(Entries giving target coordinates)
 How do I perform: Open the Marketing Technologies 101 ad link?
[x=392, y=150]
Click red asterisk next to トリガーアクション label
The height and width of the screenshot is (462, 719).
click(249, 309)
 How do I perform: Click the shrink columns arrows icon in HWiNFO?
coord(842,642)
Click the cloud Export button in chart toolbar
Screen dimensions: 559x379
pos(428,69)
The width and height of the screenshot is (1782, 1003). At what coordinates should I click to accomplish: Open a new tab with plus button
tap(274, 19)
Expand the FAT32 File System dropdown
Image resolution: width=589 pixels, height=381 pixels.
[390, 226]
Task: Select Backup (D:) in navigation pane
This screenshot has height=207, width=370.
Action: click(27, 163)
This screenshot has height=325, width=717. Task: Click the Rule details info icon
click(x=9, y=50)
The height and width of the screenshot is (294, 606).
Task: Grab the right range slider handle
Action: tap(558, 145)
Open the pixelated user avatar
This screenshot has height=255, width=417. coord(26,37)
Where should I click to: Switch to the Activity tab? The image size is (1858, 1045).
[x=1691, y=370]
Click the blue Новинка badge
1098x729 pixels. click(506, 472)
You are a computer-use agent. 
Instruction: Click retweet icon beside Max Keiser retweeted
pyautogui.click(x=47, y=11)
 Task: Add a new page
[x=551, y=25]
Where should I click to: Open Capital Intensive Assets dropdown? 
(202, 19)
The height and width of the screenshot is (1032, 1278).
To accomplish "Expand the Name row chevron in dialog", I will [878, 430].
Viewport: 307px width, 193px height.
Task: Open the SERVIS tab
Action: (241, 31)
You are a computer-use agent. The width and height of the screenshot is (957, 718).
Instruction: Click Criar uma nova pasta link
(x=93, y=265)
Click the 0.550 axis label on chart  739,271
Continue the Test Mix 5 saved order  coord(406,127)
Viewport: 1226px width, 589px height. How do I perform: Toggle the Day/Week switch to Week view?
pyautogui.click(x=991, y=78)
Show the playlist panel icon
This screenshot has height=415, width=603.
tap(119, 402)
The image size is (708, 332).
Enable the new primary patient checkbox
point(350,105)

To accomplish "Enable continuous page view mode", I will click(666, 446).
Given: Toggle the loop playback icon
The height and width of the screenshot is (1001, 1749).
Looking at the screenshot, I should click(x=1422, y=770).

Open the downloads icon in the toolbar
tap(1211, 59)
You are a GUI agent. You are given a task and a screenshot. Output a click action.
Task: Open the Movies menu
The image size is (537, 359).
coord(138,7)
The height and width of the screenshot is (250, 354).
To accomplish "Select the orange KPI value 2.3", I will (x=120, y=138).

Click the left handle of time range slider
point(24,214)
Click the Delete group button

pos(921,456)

(Objective): Collect every line of the records above that contains the string "Enable", matching case exactly.

(Solution for this exercise):
Enable the new primary patient checkbox
To accomplish "Enable continuous page view mode", I will click(666, 446).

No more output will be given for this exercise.